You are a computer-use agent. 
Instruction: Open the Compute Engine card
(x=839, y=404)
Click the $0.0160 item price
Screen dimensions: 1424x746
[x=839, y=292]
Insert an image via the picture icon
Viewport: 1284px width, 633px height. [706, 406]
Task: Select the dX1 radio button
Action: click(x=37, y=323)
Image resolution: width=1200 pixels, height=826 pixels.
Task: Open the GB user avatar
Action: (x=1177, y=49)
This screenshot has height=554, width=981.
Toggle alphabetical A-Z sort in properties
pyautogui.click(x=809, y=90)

■ **Your task**: Output each line of the records above unchanged, character for character, keeping their original order.

■ **Result below**:
You are a computer-use agent. 
Instruction: Open the Compute Engine card
(x=839, y=404)
Click the $0.0160 item price
Screen dimensions: 1424x746
[x=839, y=292]
Insert an image via the picture icon
Viewport: 1284px width, 633px height. [706, 406]
Task: Select the dX1 radio button
Action: click(x=37, y=323)
Image resolution: width=1200 pixels, height=826 pixels.
Task: Open the GB user avatar
Action: (x=1177, y=49)
This screenshot has height=554, width=981.
Toggle alphabetical A-Z sort in properties
pyautogui.click(x=809, y=90)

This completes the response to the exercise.